Tinhorn Flats, a Burbank bar that repeatedly deified orders to close during the pandemic, has been evicted from its Magnolia Park building. 

The Los Angeles County Sheriff’s Department turned over possession of the Tinhorn Flats’ location to the property owner, Isabelle Lepejian, as the last step in the eviction process she initiated against the establishment, according to the City of Burbank.

The eviction proceeding is a separate legal action from the recent temporary restraining order and preliminary injunction issued by the Los Angeles County Superior Court in the City’s civil suit against Tinhorn Flats for continuing to operate after revocation of its public health permit and Conditional Use Permit.  

The permanent permit was revoked by the Burbank City Council on Feb. 22, citing Tinhorn Flats’ “flagrant disregard for life safety and violations” of the Los Angeles County Health Officer Orders, which endangered the public health, safety and welfare, along with creating a public nuisance, according to the City.
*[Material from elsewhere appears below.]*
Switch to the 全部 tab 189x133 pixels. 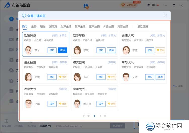click(34, 26)
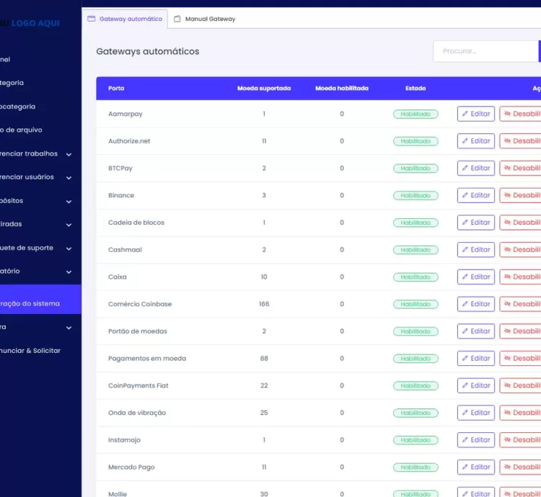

In March, the building was “red-tagged” as part of multiple attempts to prevent the establishment from operating after COVID-19 violations.

Tinhorn Flats co-owner, Lucas Lepejian, 20, was later arrested after removing sandbags placed by the City of Burbank in front of the establishment to prevent anyone from entering, due to the unsafe conditions, according to the Burbank Police Department (BPD).

Isabelle Lepejian is the mother of Lucas and ex-wife of Baret Lepejian, who is the other co-owner of the establishment.

The Tinhorn Flats owners said they are raising money for a legal defense fund to reopen the restaurant. 

“We will not comply with tyrannical rules and closures,” the owners said.